Carmen: So, growing up, no, I did not have, I did have mentors, but not queer mentors, which I think is just partially a symptom of, you know, I was a kid in the nineties. I was a teen in the early two thousands. Like it was just like a weird time to be queer. And as far as I know, I had one gay teacher in college that I knew of who was openly gay. And like, before that, like I didn't have any - there weren’t any kids out at my school that I was aware of or that I knew. I mean, the language for queerness was very limited to the point where I, as a queer person did not understand that when I thought about kissing my friends, freckles all over her face, that that meant that I was gay. Like I did not understand -
Liv: Classic. Classic.
Carmen: - that I was just like a thing you do. Like you just think about kissing your friends freckles.
Liv: Everybody wants that.
Carmen: Everybody wants that, but-
Liv: I thought everyone did want that, is that what makes me gay? [Laughs]
Carmen: Yeah. Right. Exactly. Um, so I, I really like, didn't like have that framework. And it really wasn't until I got to college and like, one of my best friends in college was an openly like bi woman. And I remember her being like, ‘I'm bi, this is what this is.’ And I was like, like, and I were just, it was like that it was like just somebody explaining what she was and feeling like, oh, that's not like the language I use anymore. But like, it was just this moment of like recognition. And I felt like she kind of gave me the ability to like step into that place. So like, I didn't really, like, have a mentor who was like- actually I have a mentor who I like feel like in my soul is queer, but I don't actually know if she is, but I had like a, like a female pastor growing up who was like very special to me who like was really kind to me and like gave me a lot of like stuff to read. And she was like this very, like, really positive presence in my life. And like, as an adult, I do have like older queer mentors, like people who I've met and gotten to know who like, are very special to me and also getting to see and talk to older queer people is like such a special gift. Like, I mean, it's like, I always feel very emotional. I need -
Liv: Oh it makes me cry.
Carmen: Oh my God. Cause it's like, oh my God, like you, you did it. You're older. And you're like living your life. And like, it's really beautiful and really special.
Liv: Let me sit on your kitchen counter, please. Like just let me stay for a minute.

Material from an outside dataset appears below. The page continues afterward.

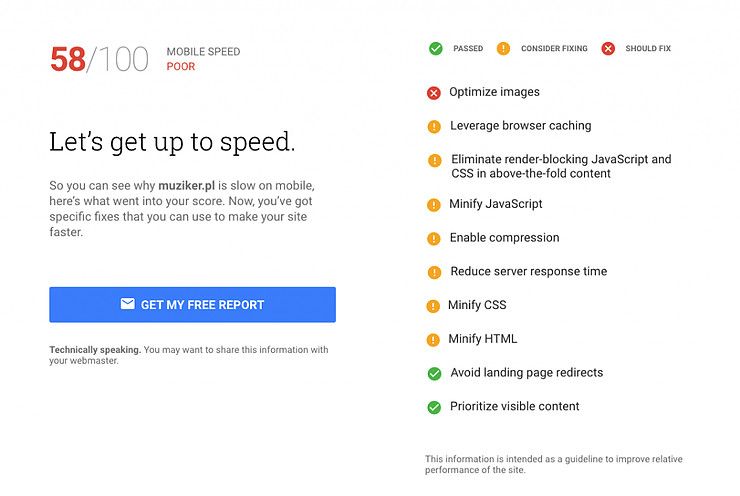Click the GET MY FREE REPORT button

(193, 304)
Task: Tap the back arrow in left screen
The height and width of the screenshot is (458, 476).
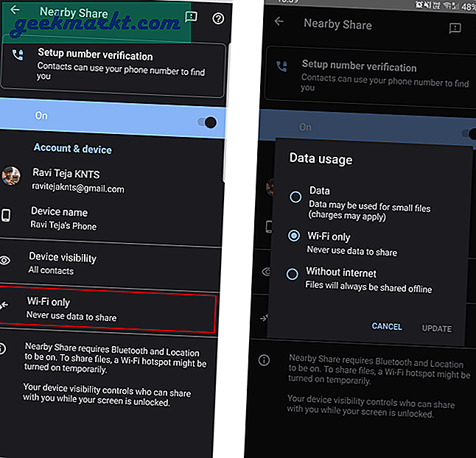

Carmen: Yeah. Yeah. And I, I feel like I've just always been a person who like, I have like lived in a lot of different places and I've always just like, kind of gathered like sweet, like tender queer or queer adjacent people who have like been a little older who like have their shit together and like take care of me very gently. [Laughs]
Liv: We all need that.
Carmen: We all need that. It's so important. It's like, there are like people in my life who then I feel like that person. And I'm like, ‘I will feed you. Like, what do you need? Do you need a trip due to plane ticket deal? Like, what do you need?’ You know? Um, and I also teach, which is like, I mean, it's a different kind of relationship. And I've had students say to me, like, you're the first out professor I've had. And like the fact that you just like, wow. Casually mentioned, and I'm like, that cannot be true. Like. In this day and age. Just seems like shocking to me, but -
Liv: I think it can be true.
Carmen: Yeah. And I think just like me, you know, I'll just like, be like, oh yeah, like my wife, like, it's always like a little bit, I think, strange. Um, and it's really important to me to like, be that person, especially in like a queer context where it's like, if you don't have anyone to talk to you, like you can come talk to me about queer stuff. Or like also I can talk about like queer art and like what it means to be a queer artist and what it means to be like a public figure who's queer or like a person who's like out in her everyday life. Like, you know, and all of that feels really important because I just did not have that. And I turned out okay. But like, I really could have really used an adult, [Laughs] like a queer adult in that sense, like when I was younger and I wish I'd had that.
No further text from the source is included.